### Instructions for the task
Repeat the entries that follow verbatim, without any of their pictures.

### Listed entries
______________________________

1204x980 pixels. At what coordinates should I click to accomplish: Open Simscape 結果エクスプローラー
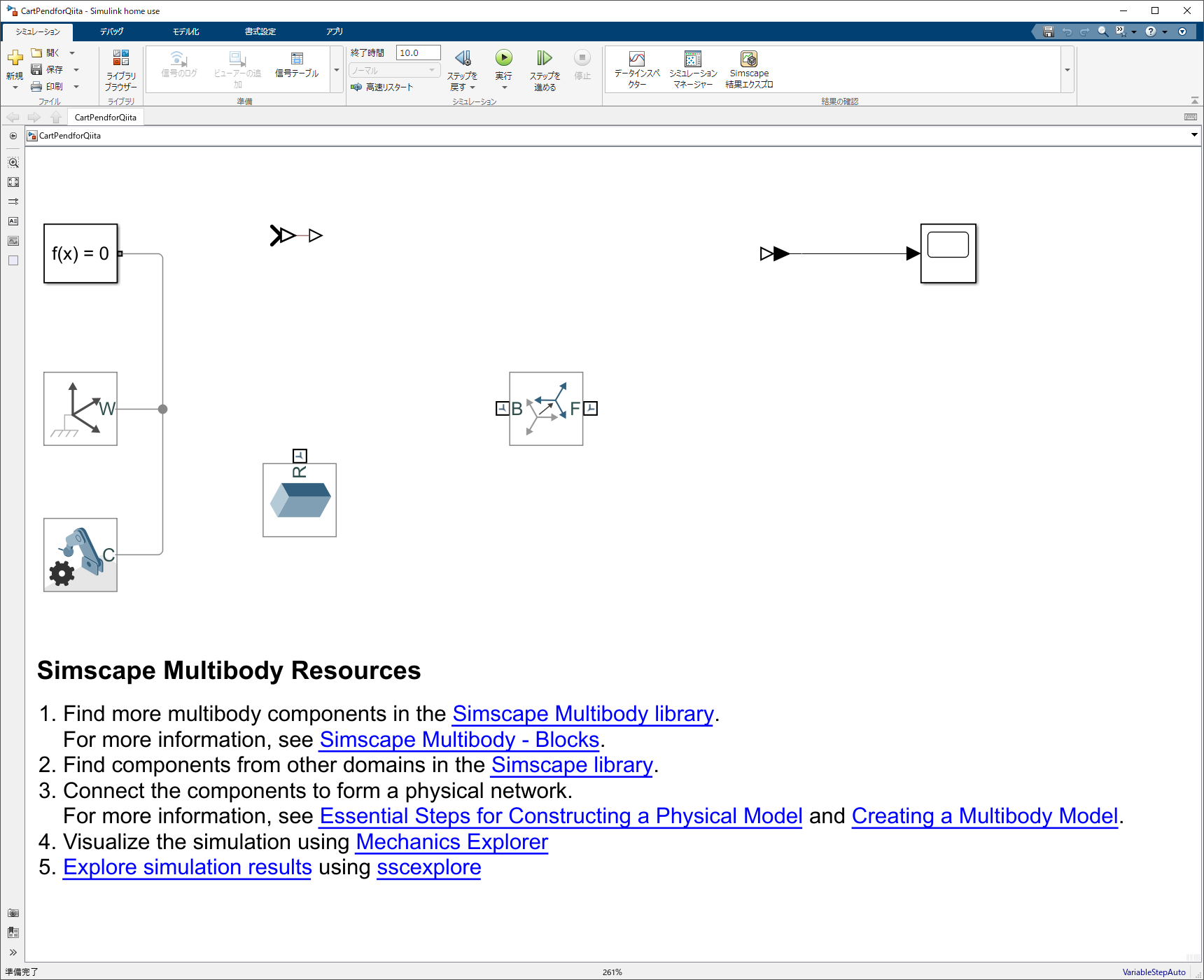tap(748, 68)
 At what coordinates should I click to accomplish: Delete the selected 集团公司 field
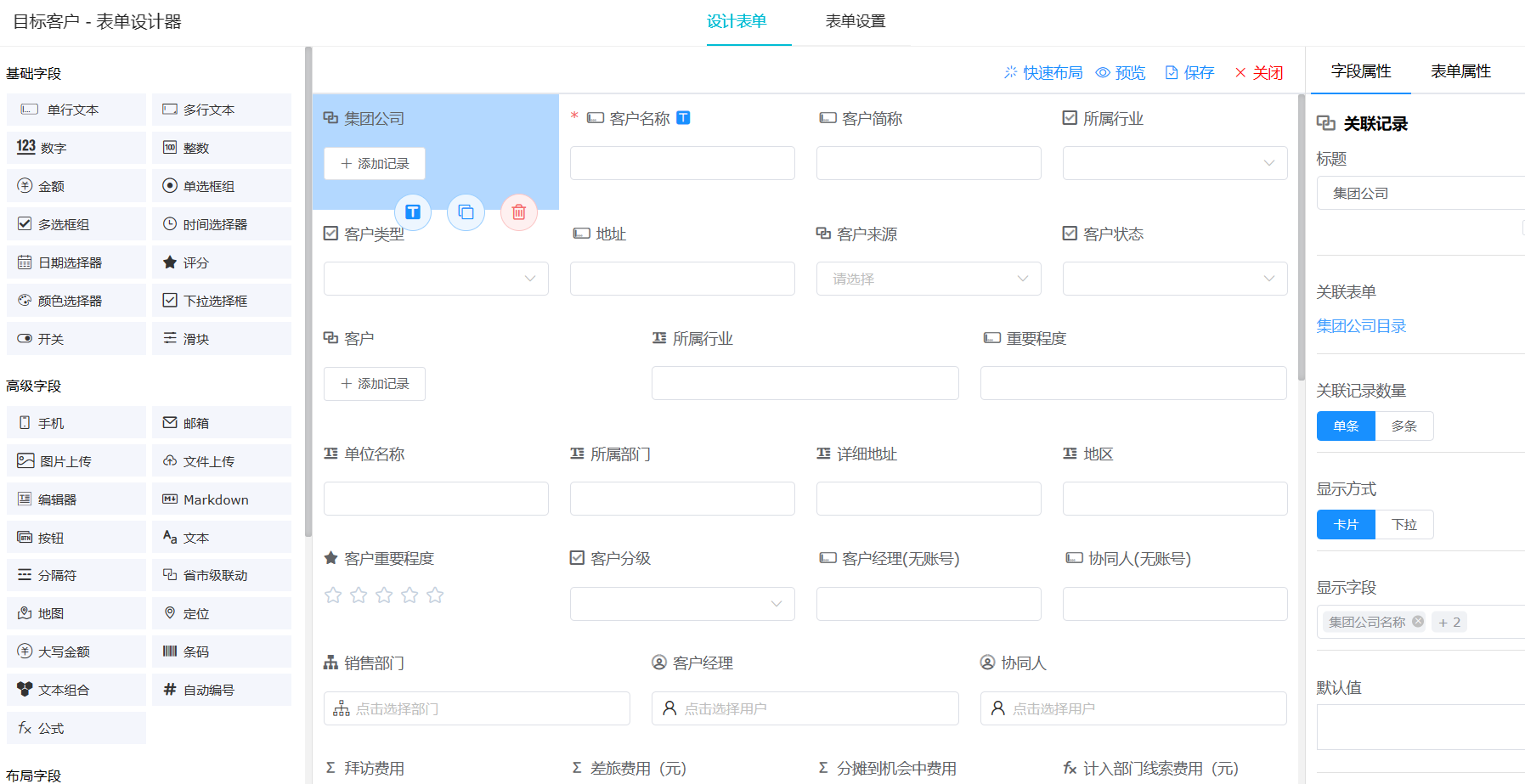click(519, 213)
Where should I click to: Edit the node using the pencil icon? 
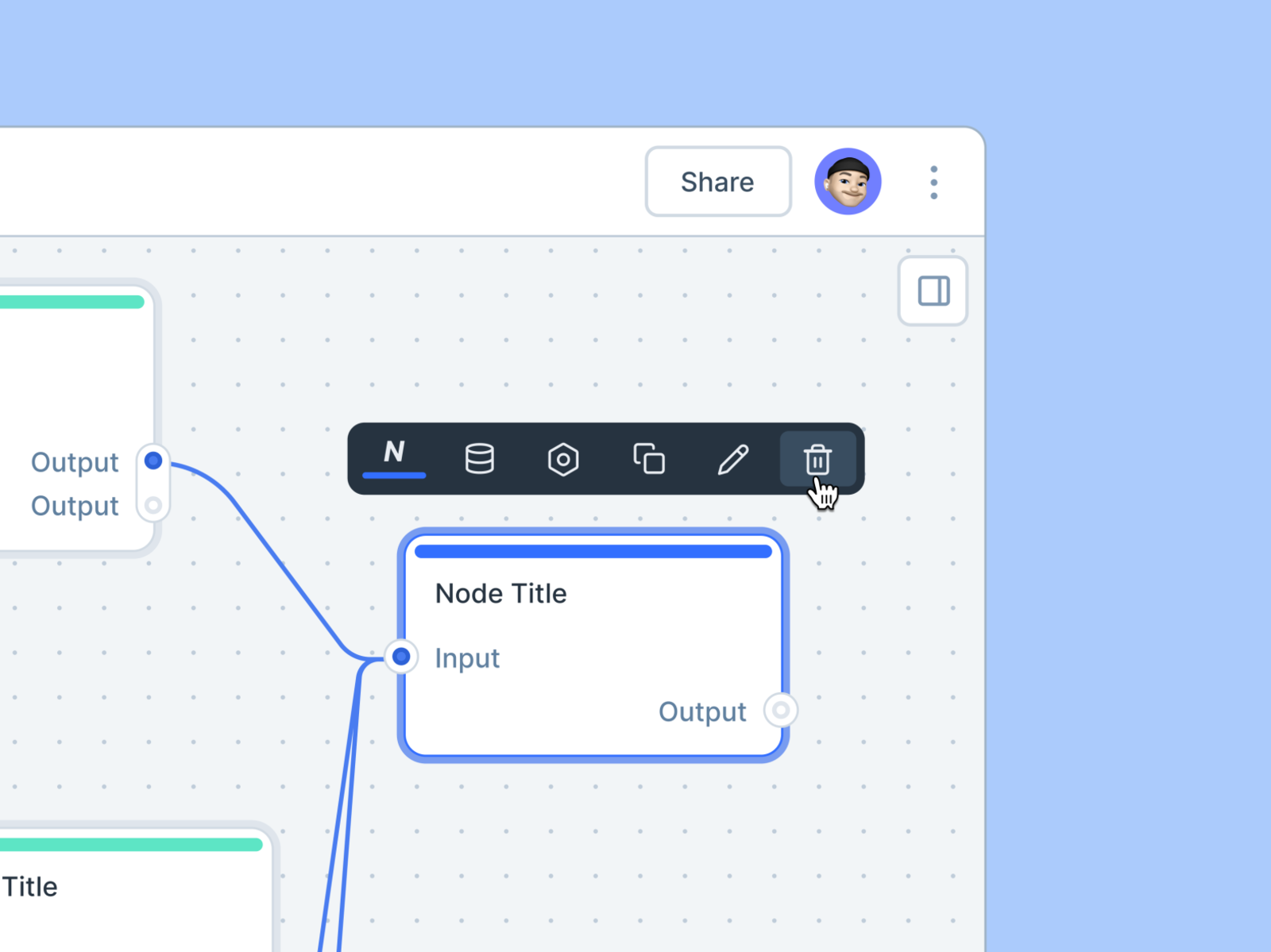click(734, 459)
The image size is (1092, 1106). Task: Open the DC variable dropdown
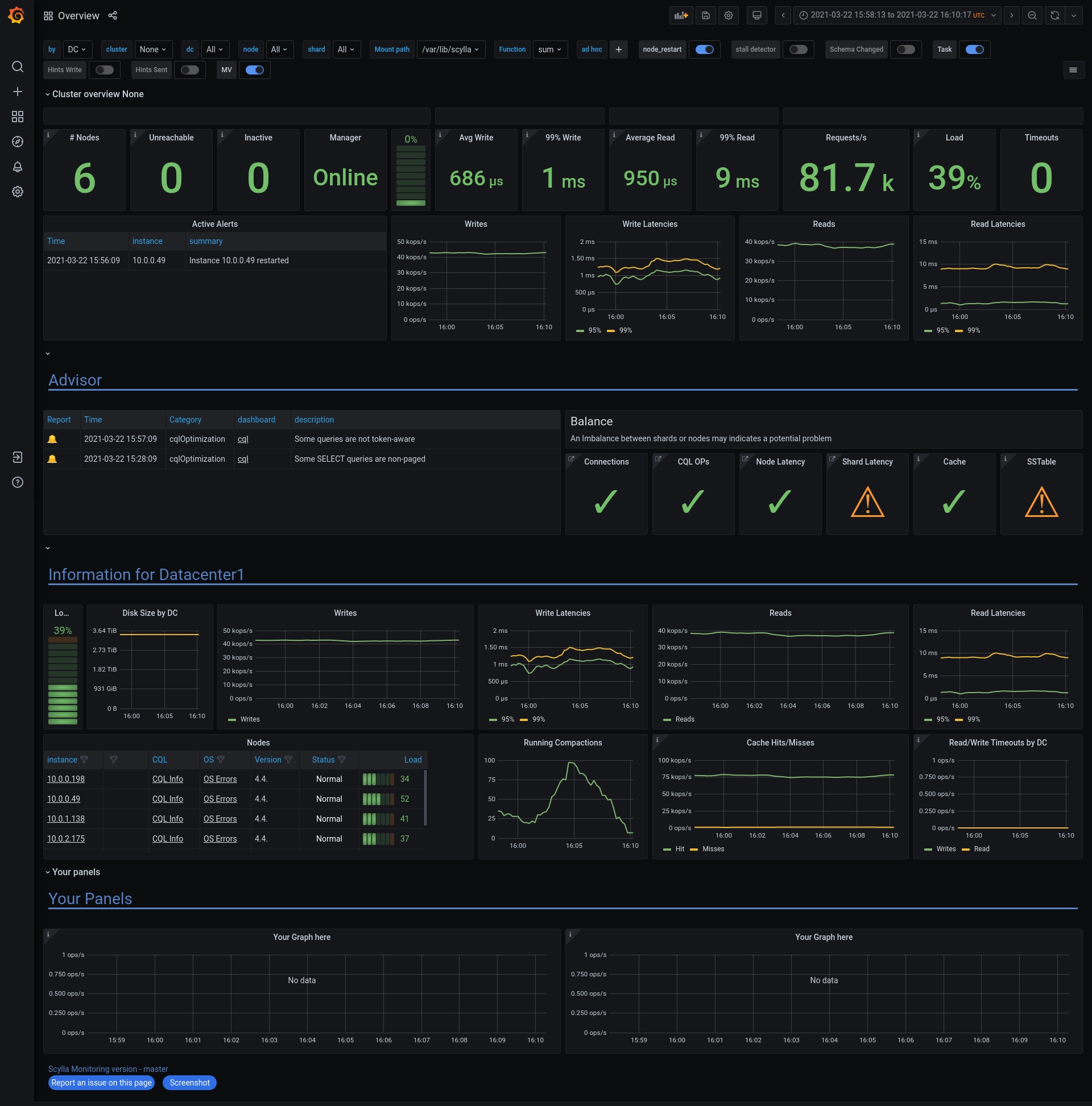pos(77,49)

______________________________

### Task response
1204x980 pixels. At what coordinates should I click to accomplish: Open Simscape 結果エクスプローラー
tap(748, 68)
 At what coordinates should I click to accomplish: Delete the selected 集团公司 field
click(519, 213)
Where should I click to: Edit the node using the pencil icon? 
click(734, 459)
The image size is (1092, 1106). Task: Open the DC variable dropdown
pos(77,49)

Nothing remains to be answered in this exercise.